§ SET TASKS:
a. In the forum post about buying a number-crunching PC, why does the writer say they probably won't overclock?
b. Retype the forum post about buying a number-crunching PC verbatim, everything from "I was hoping" down to "motherboard/chipset to get.".

## Begin DOCUMENT TEXT

I'm looking to buy a new number cruncher. It will be used 24/7 for trial factoring and some LL work for GIMPS. Some headroom needs to be provided to serve for other PC activities, e.g. some gaming and internet browsing etc. Naturally I'm trying to get the biggest bang for my buck in the one system. I am however prepared to pay extra for a solid, fast performer. While performance is important, stability is paramount - for example, I probably won't be overclocking. I've been reading this forum and elsewhere to help me make a decision on what are good choices for my system.

I've managed to make a couple of decisions so far but could use some input for the unknowns. My knowledge in hardware is not extensive. In fact reading some of the forum articles has confused me further.

I'm pretty much going the intel route, sticking with XP as an OS, 32 bit still - longer term I intend to move to 64 bit Linux, but not right now.

I was hoping for something like a dual processor motherboard with 8 cores (2 quad core high end cpu's?), similar to a Mac Pro, but I'm not sure this is possible without going the more expensive Xeon route. I'm really not sure what motherboard/chipset to get.

## End DOCUMENT TEXT
## Begin DATASET EXCERPT

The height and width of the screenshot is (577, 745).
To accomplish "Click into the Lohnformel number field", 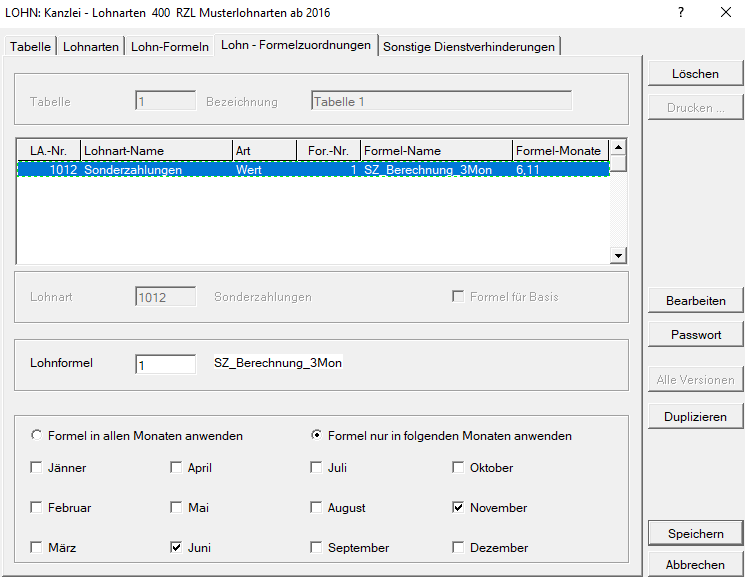I will 165,365.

## End DATASET EXCERPT

§ SOLUTIONS:
a. Performance matters to them, but stability is paramount. Overclocking is given as an example of something they will likely skip to keep the system stable.

b.
I was hoping for something like a dual processor motherboard with 8 cores (2 quad core high end cpu's?), similar to a Mac Pro, but I'm not sure this is possible without going the more expensive Xeon route. I'm really not sure what motherboard/chipset to get.